Ambiance confuse ce dimanche matin à Kaloum. Plusieurs candidats dont les dossiers de candidature à l’élection présidentielle ont été rejetés par la Cour suprême se disent dans l’impossibilité d’obtenir la fiche d’identification, un document indispensable pour déposer un recours dans le délai de 72 heures prévu par la loi électorale.
La Cour suprême a rendu publique, dans la soirée du samedi, la liste provisoire des candidats retenus pour le scrutin présidentiel du 28 décembre 2025. Sur une cinquantaine de dossiers déposés, seuls neuf ont été validés. Les recalés disposent légalement de trois jours pour contester leur exclusion.
Mais sur le terrain, l’exercice s’annonce difficile. Ce dimanche, plusieurs d’entre eux, notamment Ansoumane Fofana du RGA, Mohamed Lamine Kaba du FIDEL, Mory Kaba de l’AGN, un représentant du PADES de Dr Ousmane Kaba, ainsi qu’un candidat indépendant, ont été aperçus arpentant les rues de Kaloum à la recherche du précieux sésame.

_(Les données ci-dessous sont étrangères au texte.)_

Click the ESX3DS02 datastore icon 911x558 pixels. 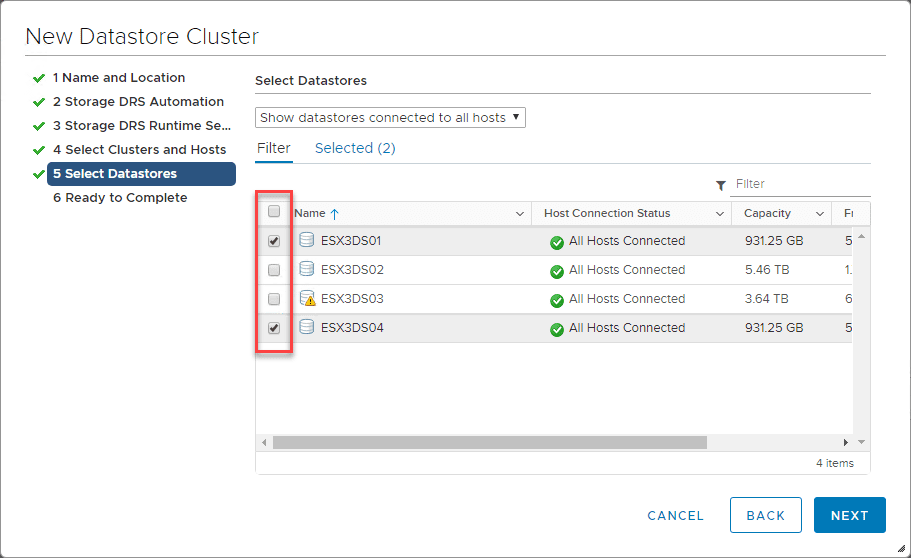pyautogui.click(x=307, y=270)
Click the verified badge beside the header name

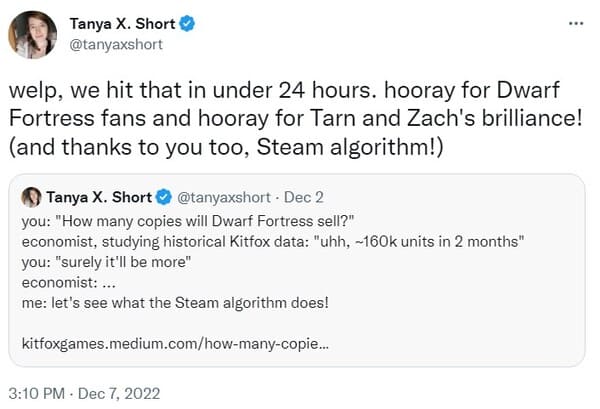187,24
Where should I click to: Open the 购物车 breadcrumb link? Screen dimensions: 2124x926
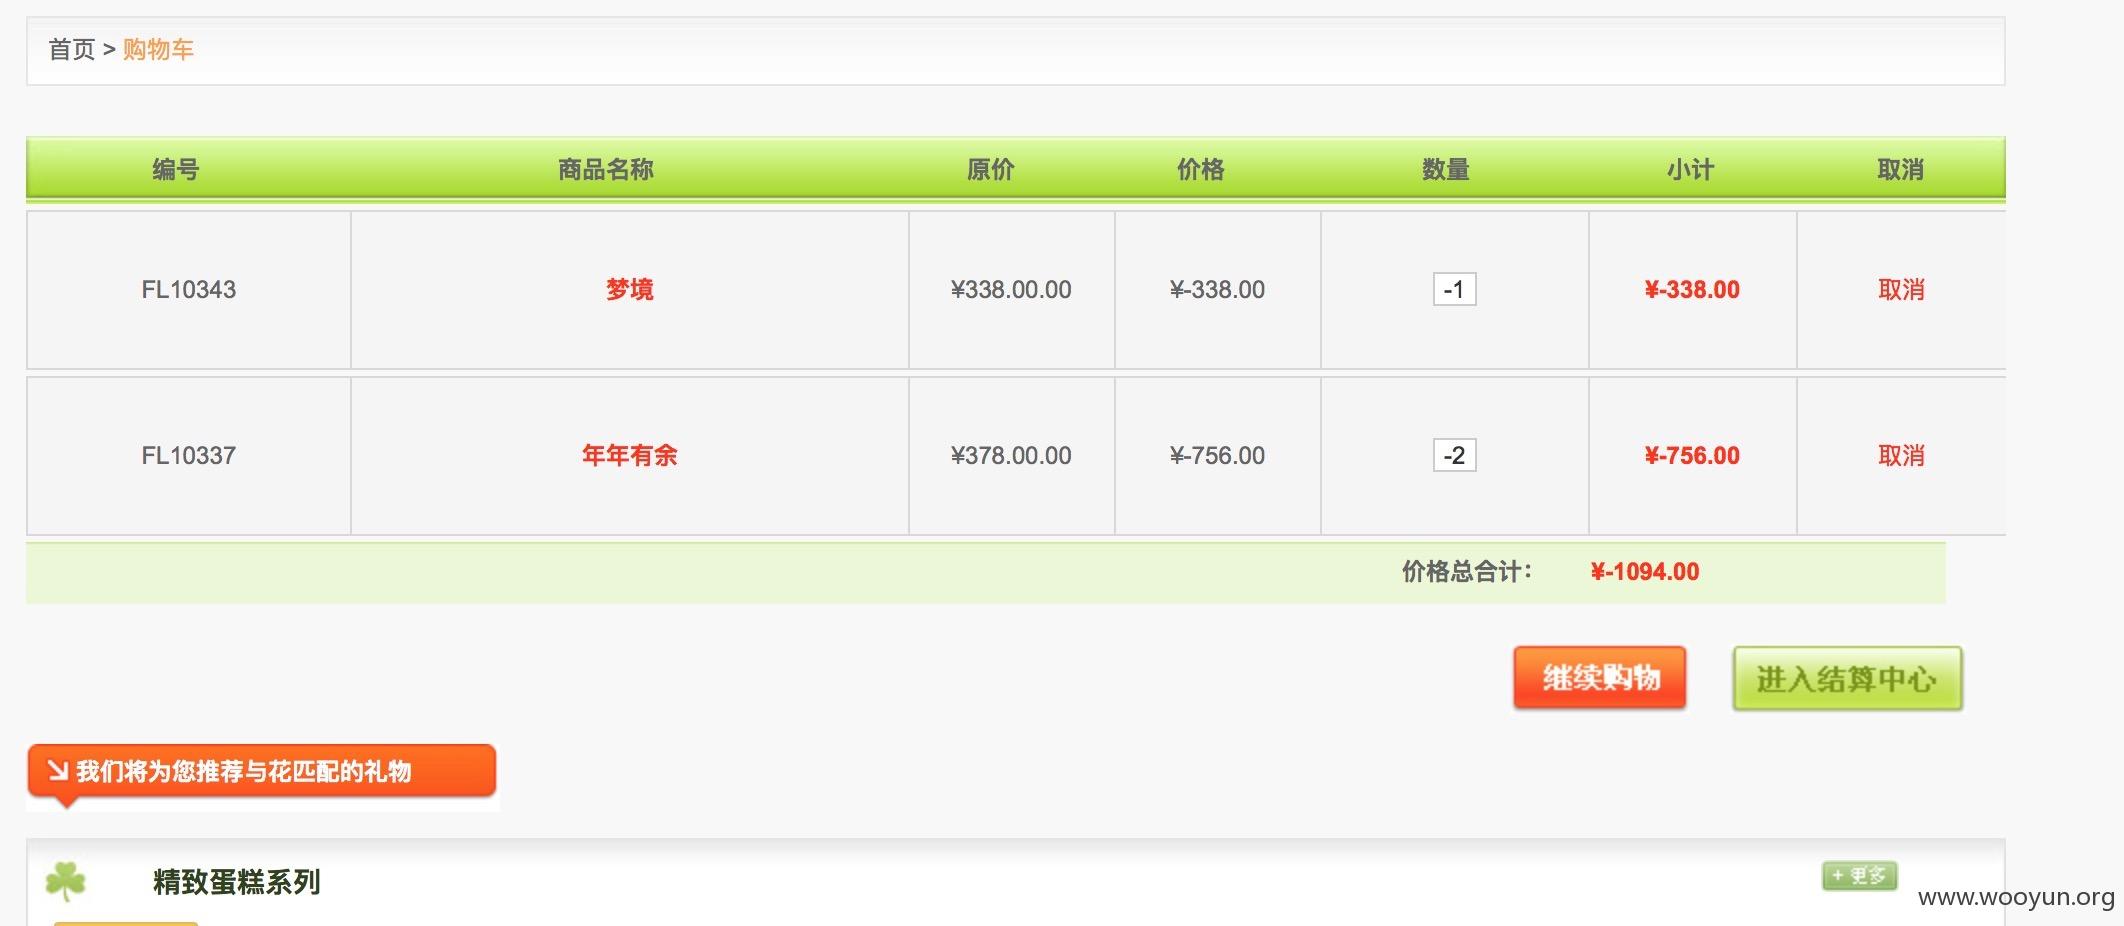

« Nous sommes allés à la Direction Générale des Élections (DGE) pour chercher la fiche d’identification. Arrivés sur place, aucun cadre n’était présent, alors que la DGE est censée fonctionner 24h/24 en période électorale », confie l’un des candidats à AvenirGuinée.
Selon leurs témoignages, les candidats auraient tenté de joindre la directrice de la DGE.
« Elle nous a dit qu’elle était à la maison mortuaire. Quelques minutes plus tard, un agent nous a informés qu’il avait reçu des instructions pour que nous récupérions nos documents dans les communes », rapporte un autre.
Mais la situation ne s’est pas arrangée. « Partout où nous sommes passés, on nous a renvoyés ailleurs. À la commune, on nous dit d’aller au MATD. Là-bas aussi, tout est fermé. C’est fait exprès », dénonce un candidat frustré.
Pour l’heure, la Direction Générale des Élections n’a émis aucune réaction officielle face à ces accusations. Ce flou administratif pourrait compromettre la capacité de certains candidats recalés à exercer leur droit de recours dans les délais légaux impartis.
Cette situation met en lumière les dysfonctionnements institutionnels qui entachent le processus électoral, à un moment où la transparence et la crédibilité du scrutin devraient être la priorité des autorités.